- DOCUMENT EXTRACT -
○ ○ ○

In Dr Pascoe’s view, strategies and prospects for abolition within the two jurisdictions are markedly different. Tonga would appear to be nearest to reform and a dialogue with abolitionist Samoa, given their similar monarchical history, may be productive. PNG is depicted as a tougher proposition, largely attributable to the ‘long running law and order crisis’ that could put the de facto moratorium at risk. At its last UPR session, in May 2016, PNG failed to adopt recommendations to establish an official moratorium on executions with a view to eventually abolishing the death penalty; to repeal all provisions allowing for capital punishment under its domestic law; and to ratify the Second Optional Protocol to the ICCPR. PNG’s engagement with the UN General Assembly’s Resolution calling for a Moratorium on the Death Penalty, a reference point for the anti-death penalty movement arising every two years, also reflects a generally retentionist stance; having twice abstained and otherwise opposed adoption of the resolution.

In that context, it’s reasonable to observe that the death penalty continues to enjoy the government’s support within PNG. It remains a pillar of their ‘tough on crime’ approach, particularly in light of an ‘inadequate police presence’. In fact, a lack of infrastructure to carry out executions has been cited as the cause of delay for those on death row rather than a trend towards abolition. Dr Pascoe’s pragmatic recommendation for abolitionist states, including Australia, to lend tangible support to measures that will reduce PNG’s crime rate is understandable, if potentially in tension with criticism of the purported relationship between the death penalty and deterrence. In February 2020 it was reported that the Constitutional and Law Reform Commission would conduct a ‘nationwide consultation’ to assess public attitudes to the death penalty however it’s not apparent that the survey took place and, in any event, legislative reform in this arena isn’t contingent upon a referendum of any kind.

The pathway to abolition of the death penalty in PNG may well be obscured by the socio-political environment but that’s not to disregard the remarkably longstanding de facto moratorium conditions and the region’s predominantly abolitionist status. Dr Pascoe suggests that the adoption of abolitionist criteria by the majority of the Pacific Islands may be attributable to the period at which independence was asserted; colonising powers by then having begun to embark upon the abolitionist project themselves. These are certainly matters that warrant further investigation and it was a pleasure to welcome Dr Pascoe’s contributions, these issues being raised in their early form in advance of publication with Dr Andrew Novak (Assistant Professor, George Mason University). Turning to international mechanisms relevant to PNG and Tonga, it was readily agreed that the UPR process is ‘an excellent addition to the tools at the disposal of the international community’.

We should expect that the November session will be utilised productively by the anti-death penalty movement, by those within government and civil society, with an expectation that PNG more directly undertakes to pursue an abolitionist trajectory.

Eleos Justice recognises that local human rights advocates are best equipped to lead and implement the reform agenda in PNG. In collaboration with CPJP and other colleagues throughout the World Coalition Against the Death Penalty, we’re committed to forging sustainable relationships with local organisations, contributing to the development of domestic and regional networks, and acting as a conduit to international forums concerned with abolition of the death penalty.

○ ○ ○

- DATA EXTRACTS -
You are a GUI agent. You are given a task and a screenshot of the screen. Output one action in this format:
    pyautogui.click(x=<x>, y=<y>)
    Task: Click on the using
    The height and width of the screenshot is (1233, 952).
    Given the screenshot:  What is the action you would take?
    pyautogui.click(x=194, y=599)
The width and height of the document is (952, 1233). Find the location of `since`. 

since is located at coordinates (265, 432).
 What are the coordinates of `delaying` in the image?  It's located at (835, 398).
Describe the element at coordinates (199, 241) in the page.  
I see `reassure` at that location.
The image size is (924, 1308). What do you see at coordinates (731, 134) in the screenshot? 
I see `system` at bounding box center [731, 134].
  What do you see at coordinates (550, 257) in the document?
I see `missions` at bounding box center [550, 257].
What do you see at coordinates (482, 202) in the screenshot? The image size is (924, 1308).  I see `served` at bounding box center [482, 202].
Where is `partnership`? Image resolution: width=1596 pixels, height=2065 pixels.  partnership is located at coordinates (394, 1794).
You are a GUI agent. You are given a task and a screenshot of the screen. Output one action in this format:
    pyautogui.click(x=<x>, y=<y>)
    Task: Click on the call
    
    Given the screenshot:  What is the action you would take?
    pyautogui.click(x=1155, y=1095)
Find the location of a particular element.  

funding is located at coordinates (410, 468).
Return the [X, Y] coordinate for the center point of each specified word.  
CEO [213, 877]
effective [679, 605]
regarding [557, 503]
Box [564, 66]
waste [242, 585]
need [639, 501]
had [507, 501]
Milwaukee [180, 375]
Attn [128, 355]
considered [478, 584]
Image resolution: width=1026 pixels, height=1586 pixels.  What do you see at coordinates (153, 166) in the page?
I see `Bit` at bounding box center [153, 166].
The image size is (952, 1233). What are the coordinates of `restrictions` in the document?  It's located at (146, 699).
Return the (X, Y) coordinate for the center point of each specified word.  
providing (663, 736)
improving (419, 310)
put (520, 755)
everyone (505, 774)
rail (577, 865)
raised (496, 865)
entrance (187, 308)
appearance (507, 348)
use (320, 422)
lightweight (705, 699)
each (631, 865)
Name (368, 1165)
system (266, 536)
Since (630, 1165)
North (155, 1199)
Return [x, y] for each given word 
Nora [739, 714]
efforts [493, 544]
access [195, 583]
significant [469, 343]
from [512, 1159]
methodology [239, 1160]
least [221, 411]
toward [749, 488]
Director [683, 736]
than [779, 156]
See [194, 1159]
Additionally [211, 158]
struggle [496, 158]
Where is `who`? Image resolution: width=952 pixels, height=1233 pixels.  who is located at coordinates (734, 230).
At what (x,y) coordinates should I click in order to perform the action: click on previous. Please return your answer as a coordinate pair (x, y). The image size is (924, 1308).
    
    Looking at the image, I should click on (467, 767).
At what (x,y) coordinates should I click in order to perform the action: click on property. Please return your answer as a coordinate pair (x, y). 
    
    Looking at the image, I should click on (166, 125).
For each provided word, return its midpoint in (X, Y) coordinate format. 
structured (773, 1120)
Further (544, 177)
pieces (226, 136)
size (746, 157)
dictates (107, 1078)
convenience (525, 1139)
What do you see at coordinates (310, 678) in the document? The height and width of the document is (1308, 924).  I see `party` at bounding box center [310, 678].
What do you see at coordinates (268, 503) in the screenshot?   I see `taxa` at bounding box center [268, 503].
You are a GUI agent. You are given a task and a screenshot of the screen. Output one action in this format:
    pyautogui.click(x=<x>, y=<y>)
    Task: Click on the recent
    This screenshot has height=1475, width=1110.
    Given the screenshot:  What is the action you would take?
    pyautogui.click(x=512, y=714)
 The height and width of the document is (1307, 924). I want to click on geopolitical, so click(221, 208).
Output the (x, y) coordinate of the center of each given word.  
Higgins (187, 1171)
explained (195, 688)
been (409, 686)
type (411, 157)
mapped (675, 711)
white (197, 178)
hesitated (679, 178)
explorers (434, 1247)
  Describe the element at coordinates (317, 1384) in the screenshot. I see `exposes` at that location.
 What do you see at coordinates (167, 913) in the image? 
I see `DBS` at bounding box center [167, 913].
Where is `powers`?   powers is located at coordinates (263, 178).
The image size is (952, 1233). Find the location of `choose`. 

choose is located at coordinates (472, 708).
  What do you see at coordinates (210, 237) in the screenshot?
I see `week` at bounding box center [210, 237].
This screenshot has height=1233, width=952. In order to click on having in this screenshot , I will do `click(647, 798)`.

○ ○ ○

- ACTIVITY -
Do the following statements agree with the text on the death penalty in PNG? Give yes or no for each and quote the deciding words of the text.
1. At its May 2016 UPR session, PNG adopted a recommendation to ratify the Second Optional Protocol to the ICCPR.
2. A lack of infrastructure to carry out executions has been cited as the reason for delay for those on death row.
3. Legislative reform of the death penalty in PNG depends on a referendum.
The records were taken from a different source than the text.

- TASK RESPONSE -
1. No: "PNG failed to adopt recommendations" … "to ratify the Second Optional Protocol to the ICCPR"
2. Yes: "a lack of infrastructure to carry out executions has been cited as the cause of delay for those on death row rather than a trend towards abolition"
3. No: "legislative reform in this arena isn’t contingent upon a referendum of any kind"